Marlborough bike ride
A bike ride around vineyards and tasting at cellar doors can leave you feeling both virtuously exercised and indulged. Charmian Smith rides the Golden Mile in Marlborough.
You have to be careful on the roads in the late afternoon, a Marlborough winemaker told me a few years ago. We were passing a few wobbly cyclists heading back to their accommodation after a day biking the wine trail.
Cycling round wineries, tasting wines and luxuriating in a long, vineyard lunch is an enjoyable way to spend a day in any wine region, but it can be a bit hazardous if you have to ride on the side of a main road.
However, recently wineries and other businesses around Renwick and Rapaura Rd have been promoting Ride the Golden Mile cycle route, some of which is off-road or on quiet roads, but there is still a stretch, albeit with a painted cycle lane, along Rapaura Rd which is frequented by trucks travelling between Nelson and Picton. Their passing turbulence can be discombobulating to an inexperienced cyclist.
Some of the cycle hire firms in Rapaura Rd or Renwick, at each end of the six kilometre trail, thoughtfully offer a pick up and drop off service so you don’t have to drive afterwards. Some also offer tandems and tricycles, and baskets to carry your purchases away with you.
We had our own bikes with us so we left our vehicle up Jeffries Rd near Hans Herzog at the start of the trail one fine but not too hot Marlborough morning in late January.
You could spend the whole day at Herzog with some 29 varieties from albarino to zweigelt to explore and a bistro for lunch. There’s also accommodation for those who find it hard to leave the cluster of charming white cottage buildings and have enjoyed too many of their precise and expressive wines.
We restrained ourselves and after tasting a few cycled down the quiet road to the Rapaura Rd corner and Vines Village, a cluster of tourist shops, including Whitehaven’s cellar door. After tasting their fresh, user-friendly wines it was time for coffee at the adjoining cafe.
A few hundred metres along Rapaura road is No 1 Family Estate’s petit tasting room with a couple of stylish methode traditionelle bubblies – now known as Methode Marlborough. From a family making wine in Champagne, France, for many generations, Daniel Le Brun came to New Zealand some 40 years ago. Their small family estate, run by him and his New Zealand wife Adele, now involves their children, Remy and Virginie, who have grown up in the industry.
Further up Rapaura Rd, near the corner with State Highway 6 from Nelson, are three cellar doors, Giesen, founded 40 years ago by three German brothers, and Nautilus, both of which offer lunch platters, and across the road Wairau River where we headed for lunch.

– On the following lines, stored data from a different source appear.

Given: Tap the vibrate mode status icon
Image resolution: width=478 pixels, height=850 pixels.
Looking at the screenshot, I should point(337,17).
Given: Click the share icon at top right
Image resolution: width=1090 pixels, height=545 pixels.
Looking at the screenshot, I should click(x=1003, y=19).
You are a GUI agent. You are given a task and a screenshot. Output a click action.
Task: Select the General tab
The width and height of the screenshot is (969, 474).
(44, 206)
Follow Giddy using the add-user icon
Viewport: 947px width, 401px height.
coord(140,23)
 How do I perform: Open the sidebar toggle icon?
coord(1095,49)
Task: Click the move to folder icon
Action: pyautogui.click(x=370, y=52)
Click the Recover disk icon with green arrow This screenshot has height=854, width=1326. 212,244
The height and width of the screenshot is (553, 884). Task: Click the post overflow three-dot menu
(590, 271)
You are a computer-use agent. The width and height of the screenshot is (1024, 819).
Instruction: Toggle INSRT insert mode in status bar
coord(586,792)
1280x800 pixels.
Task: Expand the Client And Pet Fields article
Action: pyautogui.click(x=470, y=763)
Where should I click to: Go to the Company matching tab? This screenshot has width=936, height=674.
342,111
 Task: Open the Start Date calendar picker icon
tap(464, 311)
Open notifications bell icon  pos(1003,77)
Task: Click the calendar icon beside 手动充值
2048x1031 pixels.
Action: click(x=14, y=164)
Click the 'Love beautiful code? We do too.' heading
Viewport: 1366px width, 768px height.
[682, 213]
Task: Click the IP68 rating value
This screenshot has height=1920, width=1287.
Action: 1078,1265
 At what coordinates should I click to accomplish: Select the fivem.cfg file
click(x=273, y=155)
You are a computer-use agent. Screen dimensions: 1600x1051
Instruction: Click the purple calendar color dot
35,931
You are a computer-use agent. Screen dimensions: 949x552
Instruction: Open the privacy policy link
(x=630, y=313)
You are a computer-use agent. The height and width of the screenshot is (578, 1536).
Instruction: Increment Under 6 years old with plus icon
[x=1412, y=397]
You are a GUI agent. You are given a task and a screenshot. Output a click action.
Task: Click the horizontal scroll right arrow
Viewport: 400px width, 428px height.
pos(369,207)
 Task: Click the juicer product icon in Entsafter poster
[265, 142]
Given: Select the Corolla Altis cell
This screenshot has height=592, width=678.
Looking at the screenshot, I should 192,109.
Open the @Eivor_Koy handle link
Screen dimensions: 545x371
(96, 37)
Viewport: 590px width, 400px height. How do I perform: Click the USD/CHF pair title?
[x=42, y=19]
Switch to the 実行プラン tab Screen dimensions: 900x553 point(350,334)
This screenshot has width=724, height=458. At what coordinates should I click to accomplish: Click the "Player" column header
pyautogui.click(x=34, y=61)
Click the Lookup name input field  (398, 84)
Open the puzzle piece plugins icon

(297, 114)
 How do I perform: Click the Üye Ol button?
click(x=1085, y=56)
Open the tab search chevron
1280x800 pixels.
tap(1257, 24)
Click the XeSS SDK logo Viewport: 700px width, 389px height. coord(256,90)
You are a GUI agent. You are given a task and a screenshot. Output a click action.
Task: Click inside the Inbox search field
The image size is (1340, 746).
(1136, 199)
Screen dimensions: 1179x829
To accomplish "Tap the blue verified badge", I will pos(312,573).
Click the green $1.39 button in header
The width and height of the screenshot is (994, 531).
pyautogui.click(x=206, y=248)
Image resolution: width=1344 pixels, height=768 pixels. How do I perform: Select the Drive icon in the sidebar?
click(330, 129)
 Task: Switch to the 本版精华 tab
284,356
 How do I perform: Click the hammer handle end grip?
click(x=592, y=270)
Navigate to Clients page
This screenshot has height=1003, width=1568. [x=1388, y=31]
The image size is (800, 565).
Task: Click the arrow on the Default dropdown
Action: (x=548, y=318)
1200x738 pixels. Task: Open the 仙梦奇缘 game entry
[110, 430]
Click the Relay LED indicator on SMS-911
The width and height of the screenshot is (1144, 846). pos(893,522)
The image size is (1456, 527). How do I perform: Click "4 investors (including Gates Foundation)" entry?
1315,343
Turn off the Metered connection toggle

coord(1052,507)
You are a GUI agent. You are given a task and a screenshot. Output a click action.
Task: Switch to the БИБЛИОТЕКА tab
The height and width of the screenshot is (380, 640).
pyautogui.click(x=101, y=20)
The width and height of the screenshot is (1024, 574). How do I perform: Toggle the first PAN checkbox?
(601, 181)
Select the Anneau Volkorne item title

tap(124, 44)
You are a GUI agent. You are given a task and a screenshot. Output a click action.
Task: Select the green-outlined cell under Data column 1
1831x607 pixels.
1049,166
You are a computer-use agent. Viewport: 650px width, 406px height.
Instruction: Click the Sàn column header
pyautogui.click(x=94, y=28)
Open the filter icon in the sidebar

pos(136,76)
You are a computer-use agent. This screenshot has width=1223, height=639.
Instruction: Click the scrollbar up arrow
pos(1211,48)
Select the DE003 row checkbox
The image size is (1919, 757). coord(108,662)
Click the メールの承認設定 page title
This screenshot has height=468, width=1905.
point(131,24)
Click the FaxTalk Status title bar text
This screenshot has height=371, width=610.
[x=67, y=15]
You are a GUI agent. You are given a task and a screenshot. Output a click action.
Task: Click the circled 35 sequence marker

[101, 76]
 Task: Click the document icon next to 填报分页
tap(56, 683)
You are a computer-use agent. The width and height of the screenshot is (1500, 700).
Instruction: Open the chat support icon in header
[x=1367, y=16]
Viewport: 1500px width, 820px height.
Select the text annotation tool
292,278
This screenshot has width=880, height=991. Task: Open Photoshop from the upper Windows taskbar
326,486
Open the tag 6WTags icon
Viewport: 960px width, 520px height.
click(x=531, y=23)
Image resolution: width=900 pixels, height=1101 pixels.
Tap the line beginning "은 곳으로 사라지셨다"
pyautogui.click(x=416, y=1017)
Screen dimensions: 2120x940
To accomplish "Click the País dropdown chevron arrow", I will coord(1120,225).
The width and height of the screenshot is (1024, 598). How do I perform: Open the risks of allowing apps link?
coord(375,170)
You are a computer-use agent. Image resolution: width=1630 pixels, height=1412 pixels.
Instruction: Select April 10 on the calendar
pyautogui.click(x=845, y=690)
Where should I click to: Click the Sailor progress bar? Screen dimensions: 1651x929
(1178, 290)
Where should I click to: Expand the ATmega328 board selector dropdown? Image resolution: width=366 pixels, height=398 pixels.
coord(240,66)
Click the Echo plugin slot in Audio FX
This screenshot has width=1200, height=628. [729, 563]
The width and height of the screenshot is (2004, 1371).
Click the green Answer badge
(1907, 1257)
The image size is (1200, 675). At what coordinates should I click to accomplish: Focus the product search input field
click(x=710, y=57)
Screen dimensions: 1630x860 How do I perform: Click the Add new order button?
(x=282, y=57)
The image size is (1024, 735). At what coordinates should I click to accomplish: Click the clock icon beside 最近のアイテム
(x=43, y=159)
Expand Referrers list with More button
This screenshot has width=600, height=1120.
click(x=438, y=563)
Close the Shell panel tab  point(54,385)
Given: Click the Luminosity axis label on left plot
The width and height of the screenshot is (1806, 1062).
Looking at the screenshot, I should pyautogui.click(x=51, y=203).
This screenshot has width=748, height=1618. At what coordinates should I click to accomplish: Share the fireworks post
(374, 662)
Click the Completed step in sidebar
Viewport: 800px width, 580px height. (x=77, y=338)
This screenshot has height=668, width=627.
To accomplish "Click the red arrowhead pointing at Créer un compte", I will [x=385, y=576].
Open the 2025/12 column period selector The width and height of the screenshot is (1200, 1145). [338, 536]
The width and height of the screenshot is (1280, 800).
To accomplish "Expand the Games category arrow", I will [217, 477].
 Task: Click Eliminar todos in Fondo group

Wairau River’s Australian-inspired mud-brick tasting room with deep verandas is bright inside, reflecting its lively, fragrant wines. Book a table for lunch, advised the tasting room staff, then do the tasting and decide which wine you want to drink with lunch – excellent advice as it turned out, and we enjoyed a lazy lunch on their shady lawn next to the vines.
From the corner with State Highway 6 the cycle trail leaves the road and wends its way along a lane to Forrest Estate. There’s a relaxed atmosphere, grass and sun umbrellas and some fascinatingly different wines to explore here. The Doctors’ series offers stylish, lower alcohol wines – don’t miss the riesling – and the range includes unusual varieties such as a fragrant albarino, a lively chenin blanc and an exotic petit manseng as well as the typical Marlborough offerings of sauvignon blanc and pinot noir. For a wow factor, try the 2017 botrytised riesling.
Across the highway and a few metres down the quiet Conders Bend Rd is Framingham, famous for its range of rieslings of various ages, vineyards and styles, from dry to noble, as well as (of course) sauvignon blanc, pinot noir, and a delicious gewürztraminer oozing rose petals.
Seresin is some way further on down Bedford Rd, but we decided it was time to return – they recommend you limit yourself to five wineries and we’d done seven!
Some wineries offer free tastings although most have a charge which is waived if you buy a bottle. Besides those listed in the brochure, there are several other interesting cellar doors along this route, Staete Landt, Huia, Te Whare Ra and Mahi among them, some of which are regularly open and others you have to make appointments for.
With our bags full of purchases, we cycled back along the off-road trail, crossed Rapaura Rd and, instead of braving the highway traffic again, we took the alternative route along the river stopbank behind the vineyards, back to our motorhome – and a welcome cup of tea.